Former federal prosecutor and Jones Day partner Jay Johnson moved in-house to Charles Schwab in September to help build and lead the financial services giant’s legal program for data privacy and cybersecurity.
Now deputy chief counsel in the technology, digital and innovation legal group at Schwab, Johnson teams up once again with Shamoil Shipchandler, the former regional director of the Securities and Exchange Commission who joined Schwab as chief counsel of the risk and regulatory legal group at the beginning of last year.
The Texas Lawbook caught up with Johnson, who has established himself as one of the preeminent cybersecurity and data privacy legal experts in the area, about the move, working with Shipchandler (yet again) and college football allegiances.
The Lawbook: You’ve been at Charles Schwab now for about five months. Why did you decide to move in-house?
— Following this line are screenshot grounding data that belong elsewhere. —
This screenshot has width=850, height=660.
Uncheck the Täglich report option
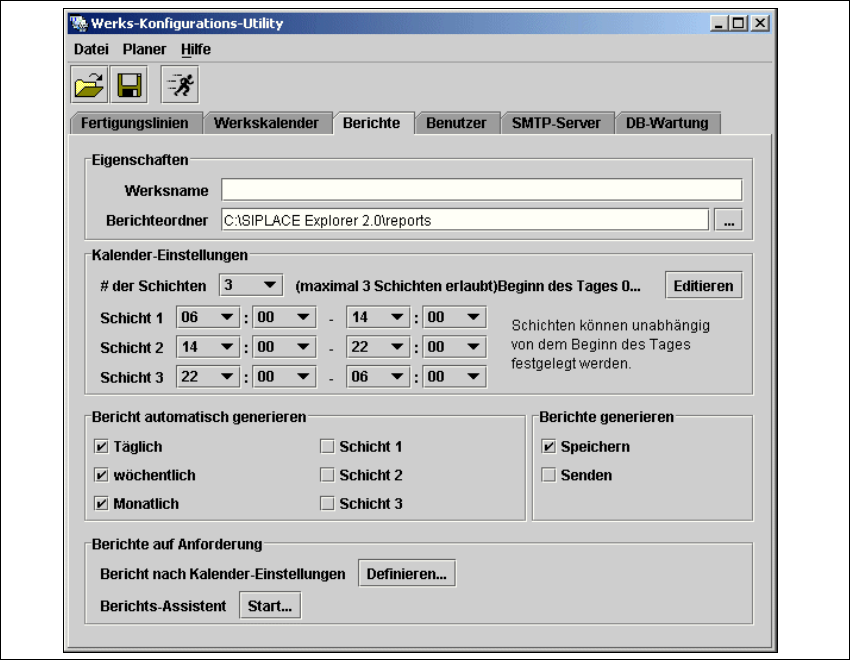[100, 447]
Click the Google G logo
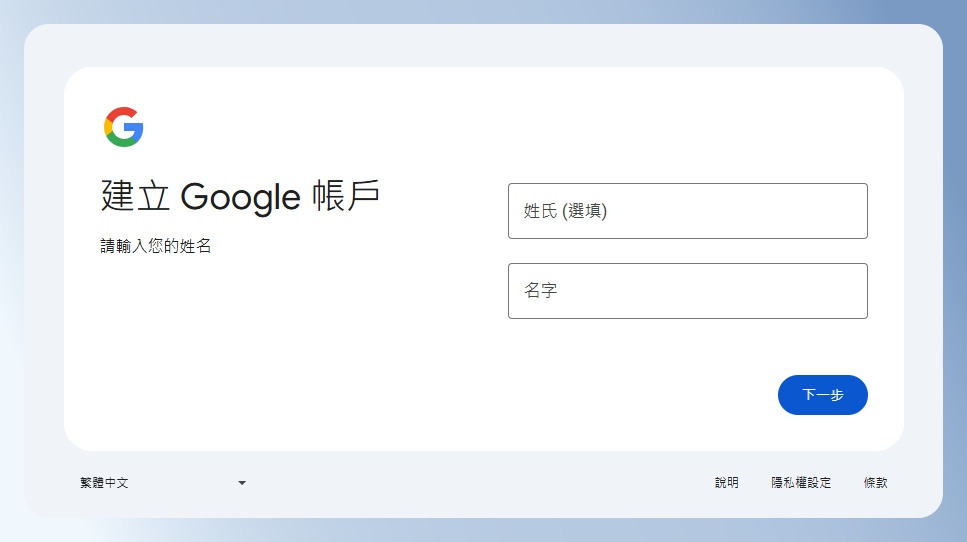The width and height of the screenshot is (967, 542). click(x=123, y=127)
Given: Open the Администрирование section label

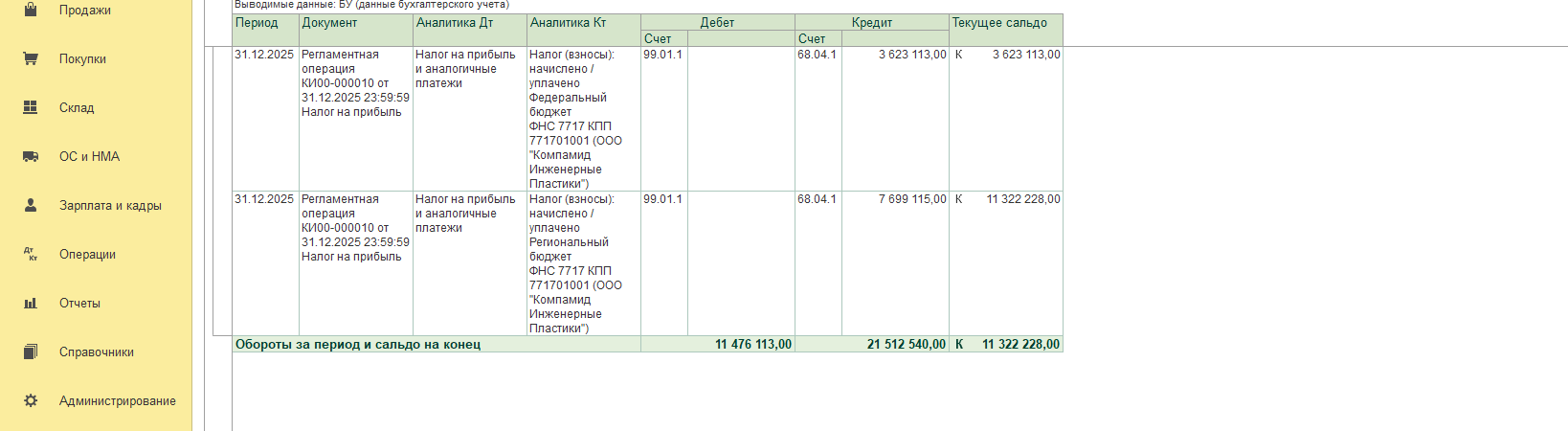Looking at the screenshot, I should 117,400.
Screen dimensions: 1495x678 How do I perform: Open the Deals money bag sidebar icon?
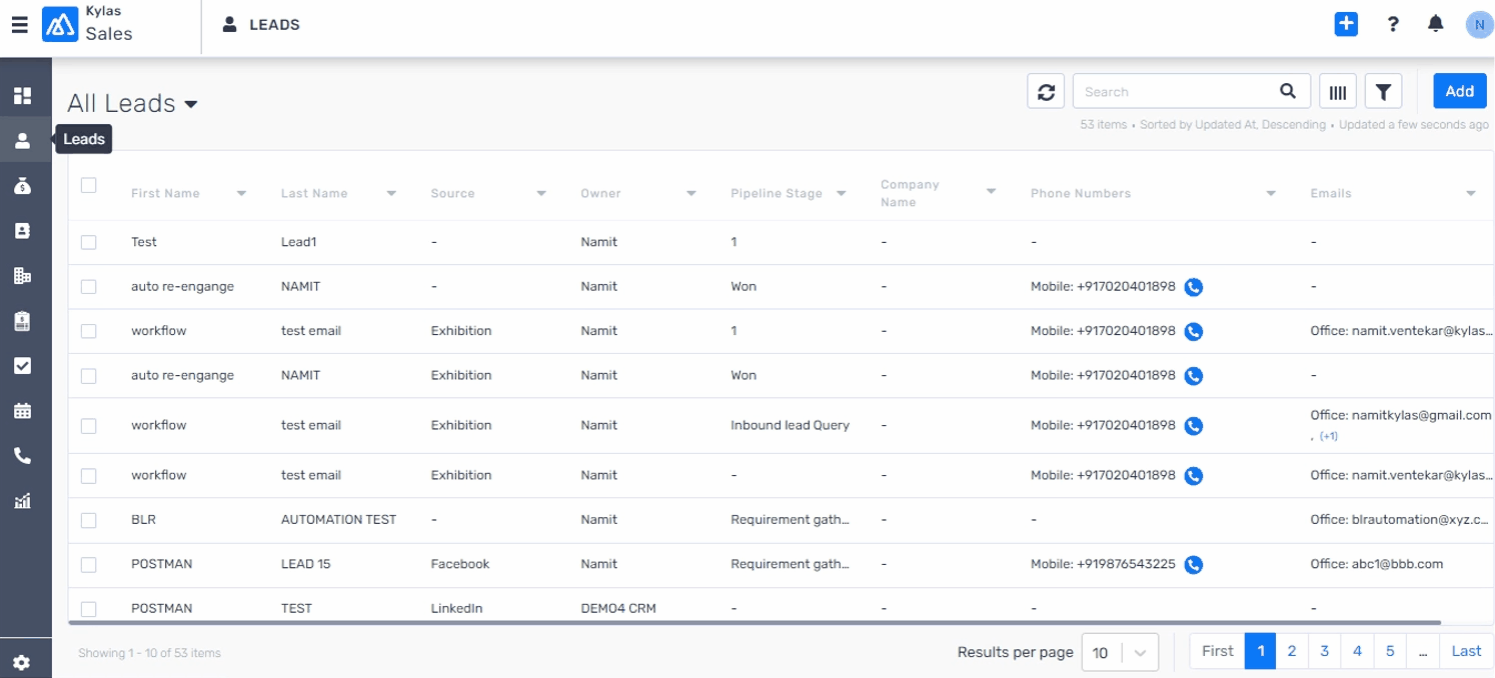pos(22,186)
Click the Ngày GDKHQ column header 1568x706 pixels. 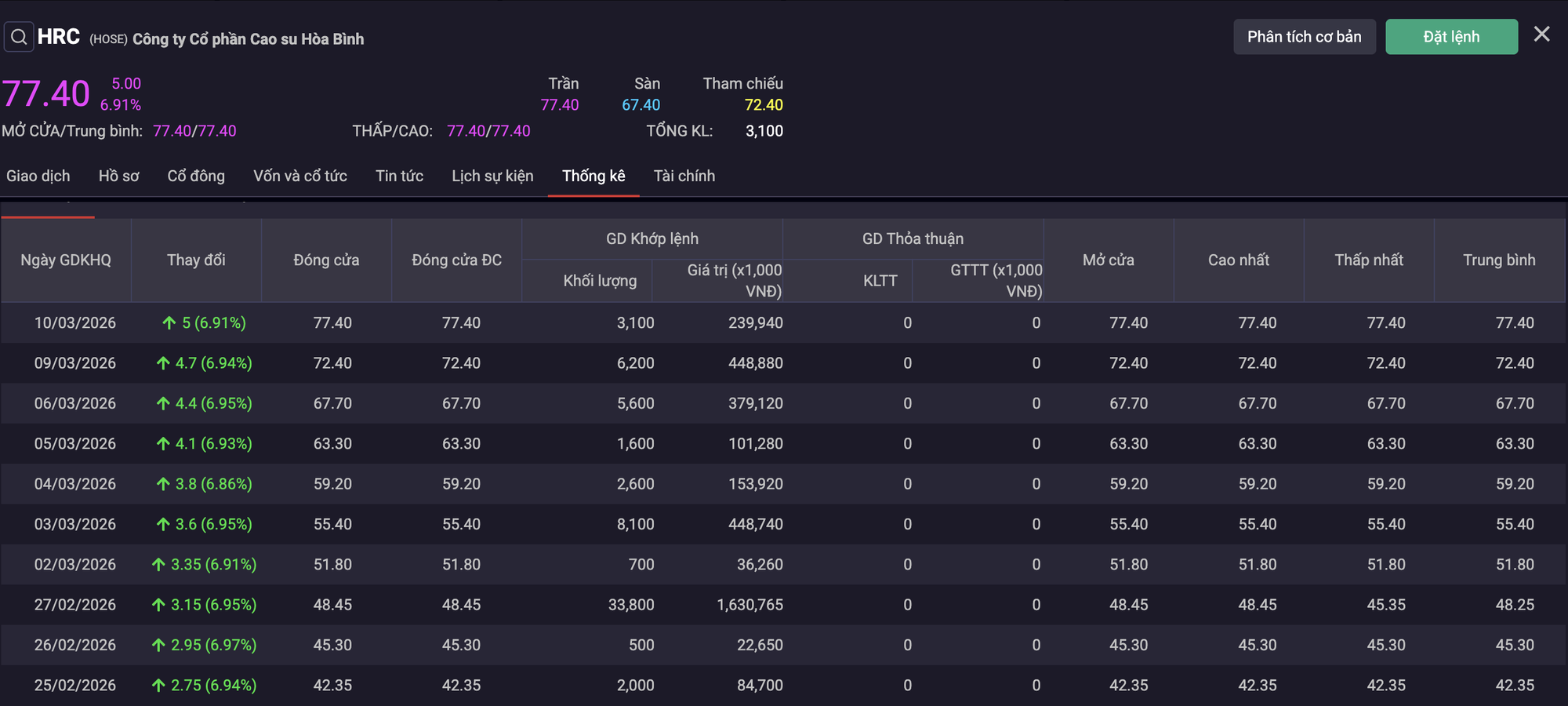[x=66, y=260]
Johnson: To be sure, Jones Day was a very tough place to leave. The firm was my professional home for over eight years and is full of great friends and attorneys. And Hilda Galvan, the partner in charge of the firm’s Dallas office, is a phenomenal mentor and leader. I moved to an in-house legal role for an opportunity to help build, maintain and lead Charles Schwab’s legal program for data privacy and cybersecurity. What I found here is challenging work, a great legal team and very sophisticated internal clients. It’s been a great start.
The Lawbook: How do you keep crossing paths with Charles Schwab Chief Counsel Shamoil Shipchandler?
Johnson: It’s getting awkward, right? We previously worked together at the U.S. Attorney’s Office for the Eastern District of Texas, at Jones Day, and as co-adjunct faculty at SMU’s Dedman School of Law. And before we ever met, we started our careers as clerks for federal judges in the same Washington, D.C., building, just off Pennsylvania Avenue, and as associates in Covington & Burling’s Washington office. At this point, I’ve lost track of who is following who. But kidding aside, he is one of the best attorneys and people that I know, and I’m lucky to have worked with him as much as I have.
The Lawbook: How did you come to specialize in privacy and cybersecurity?
Johnson: I was a patent litigator out of law school, having clerked for Judge Clevenger on the Court of Appeals for the Federal Circuit and in Covington & Burling’s intellectual property practice group. My first exposure to cybersecurity law came from the U.S. Attorney’s Office. Malcom Bales, the U.S. attorney for much of my time there, asked me to coordinate the district’s efforts to investigate and prosecute cybercrime and IP theft. The role had a name — CHIP Coordinator (short for “computer hacking and intellectual property”) — and on the cyber side focused on the district’s investigations of potential violations of the Computer Fraud and Abuse Act. This was around 2010, before data breaches had fully registered in the public consciousness. When I moved to Jones Day in 2013, the firm’s data privacy and cybersecurity team was a natural fit. I later had an opportunity to create, develop and teach the first data privacy and cybersecurity class at SMU’s Dedman School of Law as an adjunct faculty member and have been blessed with six years worth of amazing students and a law school administration that continues to invite me back.
The Lawbook: What privacy and cybersecurity developments are you currently following?
Johnson: The proliferation of U.S. state privacy and security laws; congressional debates over the potential for federal legislation; the adoption of General Data Protection Regulation-style regimes globally; the expansion of regulatory oversight both domestically and abroad; the growing sophistication of criminal activity; supply chain and other third-party risks. For attorneys, data privacy and cybersecurity is as dynamic a legal area as there is. Stay tuned…
The Lawbook: Can you pick out one case from your time as an AUSA and one case from Jones Day that were particularly interesting? Why?
Johnson: Rather than identify any particular cases, let me say instead that when looking back, matters involving advanced persistent threats, or APTs, often proved most challenging. The attacker’s presence in an environment for an extended period of time can make it more difficult to assess and contain the scope of the attack, and victims were rightly uncomfortable with less than full visibility into the attacker’s activities over the entire timeline. Of course, malicious insiders, ransomware and other threats proved challenging as well, but matters involving APTs in particular stand out.
The Lawbook: Is your college football allegiance to Kansas State or Iowa?
Johnson: You’re killing me with this one. I have an undergraduate degree in mechanical engineering from Kansas State University and a law degree from the University of Iowa. I’m loyal to both and very tempted to dodge this question. But truth be told, I could never root against Kansas State, no matter who was on the other side of the ball. (And now if you’ll excuse me, I need to go make a few apology calls to my Iowa friends and classmates!)
The Lawbook: Is there anything else you would like to add?
Johnson: Only that I’ve worked with some phenomenal people over the course of my career in government, at two law firms and now here at Charles Schwab. I could not have been luckier in following this career path. Full speed ahead!